Kaarst : Trauer um Herbert Ahlert

Am vergangenen Freitag, bei der großen Gala zum 100-jährigen Bestehen des VfR Büttgen, hat er noch zur Musik der Black Fööss getanzt. Der Abend war so etwas wie eine Belohnung: der glänzende Höhepunkt monatelanger Vorbereitung und Organisation, die ohne ihn, den stellvertretenden Vorsitzenden, sicher nicht annähernd so reibungslos verlaufen wäre.

Herbert Ahlert — früher, in seinem Berufsleben, Ingenieur für Energiefragen bei Henkel — war ein Macher mit enormem technischen Sachverstand; einer, für den nach der Familie — seiner Frau Monika, seinen beiden erwachsenen Kindern und den beiden Enkeln — sein Verein, der VfR, an oberster Stelle stand.

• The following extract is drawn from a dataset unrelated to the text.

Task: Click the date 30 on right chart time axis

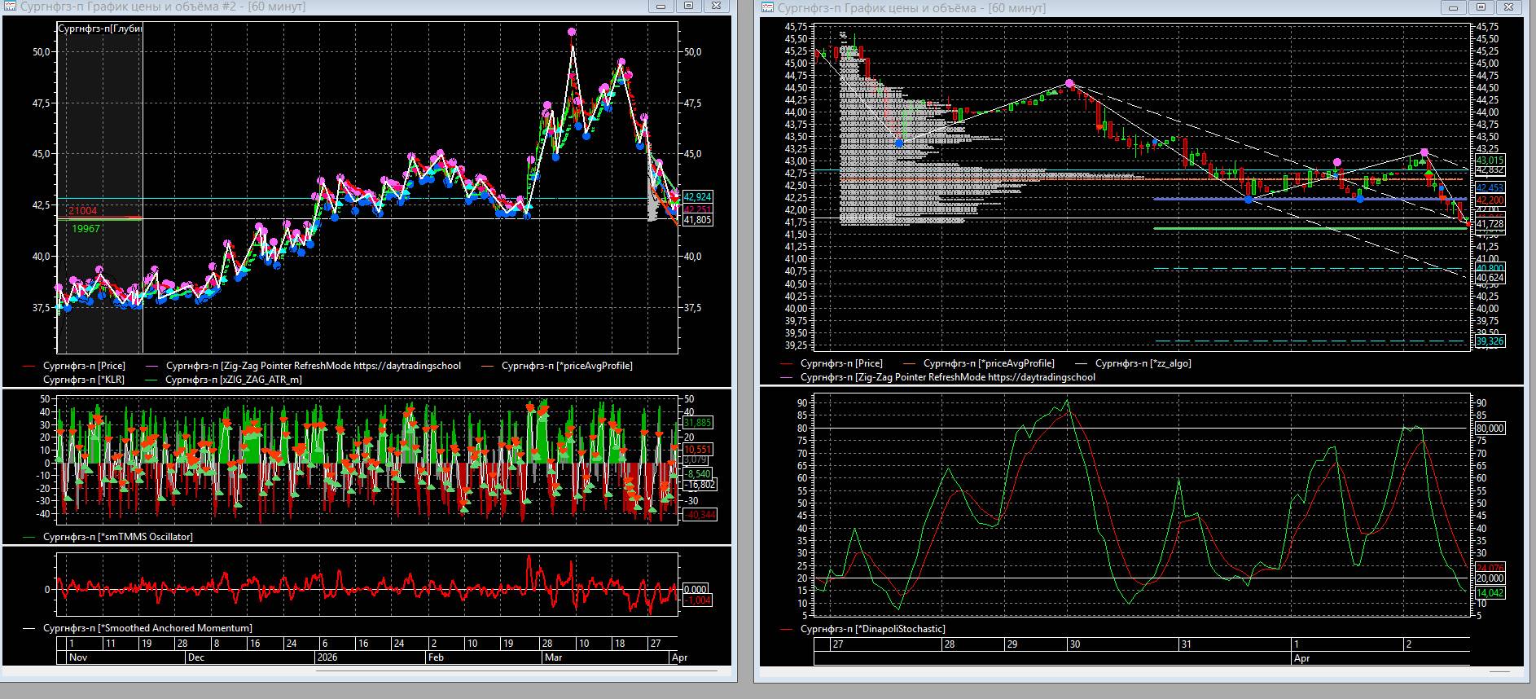Action: pyautogui.click(x=1074, y=644)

Am Montagabend ist Herbert Ahlert gestorben. Die Nachricht von seinem plötzlichen Tod kam für alle, die ihn kannten, überraschend. Für VfR-Vorsitzenden Franz-Josef Kallen bedeutet sie nicht nur den Verlust eines immer engagierten und zuverlässigen Stellvertreters, sondern in erster Linie den Abschied von einem — dem aller besten — Freund. "Wir kannten uns seit dem Kindergarten", sagt er. "Als Team, im Vorstand des VfR und des Sportforums, haben wir uns immer perfekt ergänzt: Herbert war für das Praktische und die Technik zuständig, ich für den kaufmännischen Teil.

" Als ein Mann, der den fairen, freundschaftlichen Umgang miteinander immer hochgehalten hat, wird der gebürtige Büttgener Ahlert beschrieben. Das zeichnete ihn auch als Kommunalpolitiker aus. Seit 2007 war er Mitglied der CDU-Ratsfraktion. "Der plötzliche Tod von Herbert Ahlert hat uns alle sehr betroffen gemacht", sagt Fraktionschefin Dorothea Zillmer. "Wir haben mit ihm einen engagierten, sachkundigen und immer auf Ausgleich bedachten Freund und Mitstreiter verloren.